_GIVEN TASK 1_. In the message on arguments and inlets, what is the first argument in the RRADical patches?
_GIVEN TASK 2_. Write out the part of the message on arguments and inlets starting at "The RRADical patches" and ending at "too, works different).".

_TEXT PASSAGE_.
-- Begin --

[PD] dealing with arguments and inlets

Frank Barknecht fbar at footils.org
Sat Feb 4 00:19:39 CET 2006


Hallo,
Hans-Christoph Steiner hat gesagt: // Hans-Christoph Steiner wrote:

> The way I have been thinking is that the first inlet is the general  
> inlet, and it can accept many types of messages.  Then the second inlet  
> lines up with the first argument, the third inlet to the second  
> argument, etc.   I think this is pretty clean and flexible, and I think  
> it would be nice to have some kind of standard for this.
> 
> Obviously, it doesn't work for all objects, but I think it would be  
> good to standardize on objects it does work for.

The RRADical patches would be an example for an orthogonal (rradically
different) approach. Here the first argument is a "tag", which
generally can not be changed except by reinstantiating the
abstraction, but not through an inlet (there are ways to change it
internally, but this, too, works different).

-- End --

_DATASET CONTENT_.

-- Begin --

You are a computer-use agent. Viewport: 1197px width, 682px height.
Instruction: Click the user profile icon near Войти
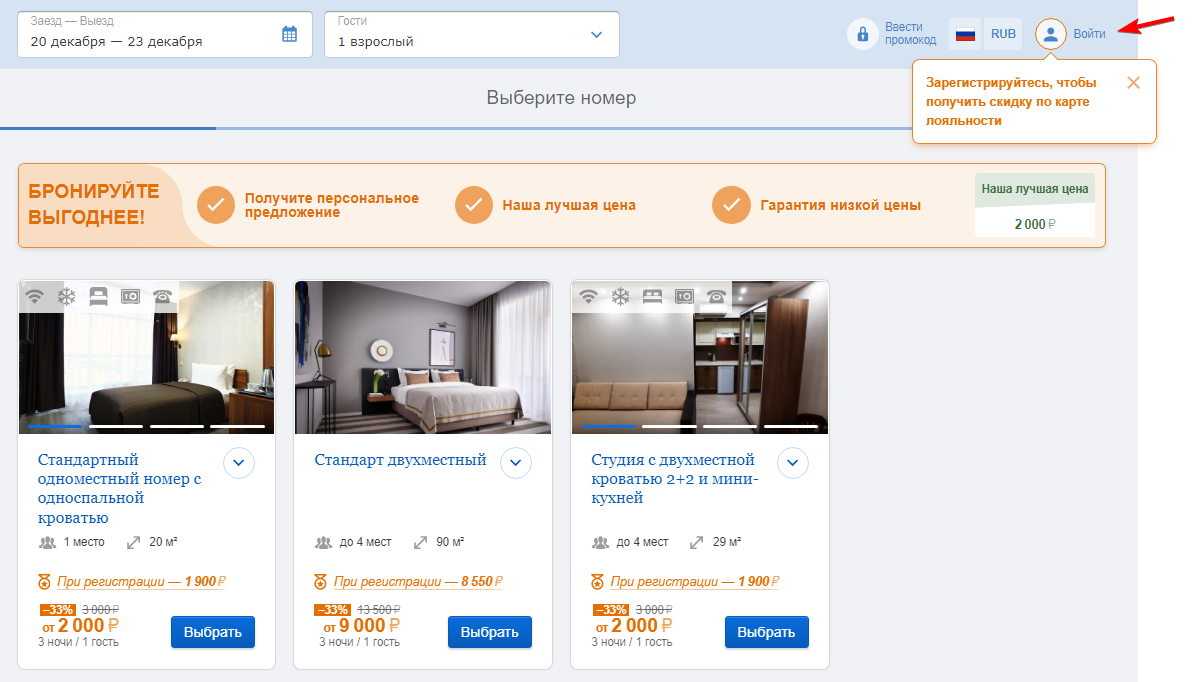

-- End --

_TASK ANSWER 1_. A "tag," which generally cannot be changed except by reinstantiating the abstraction.

_TASK ANSWER 2_.
The RRADical patches would be an example for an orthogonal (rradically
different) approach. Here the first argument is a "tag", which
generally can not be changed except by reinstantiating the
abstraction, but not through an inlet (there are ways to change it
internally, but this, too, works different).